Problem to solve |
Copy every line of the data below word for word.

Records from a data source
::::::::::

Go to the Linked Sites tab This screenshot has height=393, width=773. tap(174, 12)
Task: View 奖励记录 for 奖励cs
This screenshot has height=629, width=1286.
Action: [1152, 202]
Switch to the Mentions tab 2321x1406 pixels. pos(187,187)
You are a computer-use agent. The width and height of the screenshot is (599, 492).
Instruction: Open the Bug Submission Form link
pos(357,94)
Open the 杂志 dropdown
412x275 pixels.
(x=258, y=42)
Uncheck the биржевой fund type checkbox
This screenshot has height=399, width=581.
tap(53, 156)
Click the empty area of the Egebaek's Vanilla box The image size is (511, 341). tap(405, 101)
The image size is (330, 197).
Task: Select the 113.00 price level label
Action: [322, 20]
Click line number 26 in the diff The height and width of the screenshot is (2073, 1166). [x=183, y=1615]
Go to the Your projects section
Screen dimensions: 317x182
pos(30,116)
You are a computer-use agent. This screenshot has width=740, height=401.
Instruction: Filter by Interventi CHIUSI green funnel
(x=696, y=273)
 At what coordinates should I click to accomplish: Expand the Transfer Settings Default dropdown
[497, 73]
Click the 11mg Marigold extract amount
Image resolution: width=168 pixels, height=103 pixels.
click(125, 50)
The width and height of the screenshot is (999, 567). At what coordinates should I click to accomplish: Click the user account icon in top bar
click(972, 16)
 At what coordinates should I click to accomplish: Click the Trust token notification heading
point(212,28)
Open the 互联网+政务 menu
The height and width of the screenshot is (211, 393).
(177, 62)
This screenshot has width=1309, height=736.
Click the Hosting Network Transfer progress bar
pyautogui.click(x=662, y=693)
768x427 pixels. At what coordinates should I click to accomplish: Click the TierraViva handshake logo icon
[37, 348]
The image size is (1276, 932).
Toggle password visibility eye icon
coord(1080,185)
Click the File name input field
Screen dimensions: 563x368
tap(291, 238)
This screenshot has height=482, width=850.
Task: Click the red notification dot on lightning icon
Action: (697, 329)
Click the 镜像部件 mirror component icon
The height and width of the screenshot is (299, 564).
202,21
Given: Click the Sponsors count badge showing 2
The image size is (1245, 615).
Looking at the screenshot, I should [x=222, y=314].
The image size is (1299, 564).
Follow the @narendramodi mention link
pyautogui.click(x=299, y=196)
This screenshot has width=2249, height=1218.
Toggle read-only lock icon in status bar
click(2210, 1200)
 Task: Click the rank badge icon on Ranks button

::::::::::

Solution for this task |
Go to the Linked Sites tab This screenshot has height=393, width=773. tap(174, 12)
Task: View 奖励记录 for 奖励cs
This screenshot has height=629, width=1286.
Action: [1152, 202]
Switch to the Mentions tab 2321x1406 pixels. pos(187,187)
You are a computer-use agent. The width and height of the screenshot is (599, 492).
Instruction: Open the Bug Submission Form link
pos(357,94)
Open the 杂志 dropdown
412x275 pixels.
(x=258, y=42)
Uncheck the биржевой fund type checkbox
This screenshot has height=399, width=581.
tap(53, 156)
Click the empty area of the Egebaek's Vanilla box The image size is (511, 341). tap(405, 101)
The image size is (330, 197).
Task: Select the 113.00 price level label
Action: [322, 20]
Click line number 26 in the diff The height and width of the screenshot is (2073, 1166). [x=183, y=1615]
Go to the Your projects section
Screen dimensions: 317x182
pos(30,116)
You are a computer-use agent. This screenshot has width=740, height=401.
Instruction: Filter by Interventi CHIUSI green funnel
(x=696, y=273)
 At what coordinates should I click to accomplish: Expand the Transfer Settings Default dropdown
[497, 73]
Click the 11mg Marigold extract amount
Image resolution: width=168 pixels, height=103 pixels.
click(125, 50)
The width and height of the screenshot is (999, 567). At what coordinates should I click to accomplish: Click the user account icon in top bar
click(972, 16)
 At what coordinates should I click to accomplish: Click the Trust token notification heading
point(212,28)
Open the 互联网+政务 menu
The height and width of the screenshot is (211, 393).
(177, 62)
This screenshot has width=1309, height=736.
Click the Hosting Network Transfer progress bar
pyautogui.click(x=662, y=693)
768x427 pixels. At what coordinates should I click to accomplish: Click the TierraViva handshake logo icon
[37, 348]
The image size is (1276, 932).
Toggle password visibility eye icon
coord(1080,185)
Click the File name input field
Screen dimensions: 563x368
tap(291, 238)
This screenshot has height=482, width=850.
Task: Click the red notification dot on lightning icon
Action: (697, 329)
Click the 镜像部件 mirror component icon
The height and width of the screenshot is (299, 564).
202,21
Given: Click the Sponsors count badge showing 2
The image size is (1245, 615).
Looking at the screenshot, I should [x=222, y=314].
The image size is (1299, 564).
Follow the @narendramodi mention link
pyautogui.click(x=299, y=196)
This screenshot has width=2249, height=1218.
Toggle read-only lock icon in status bar
click(2210, 1200)
 Task: Click the rank badge icon on Ranks button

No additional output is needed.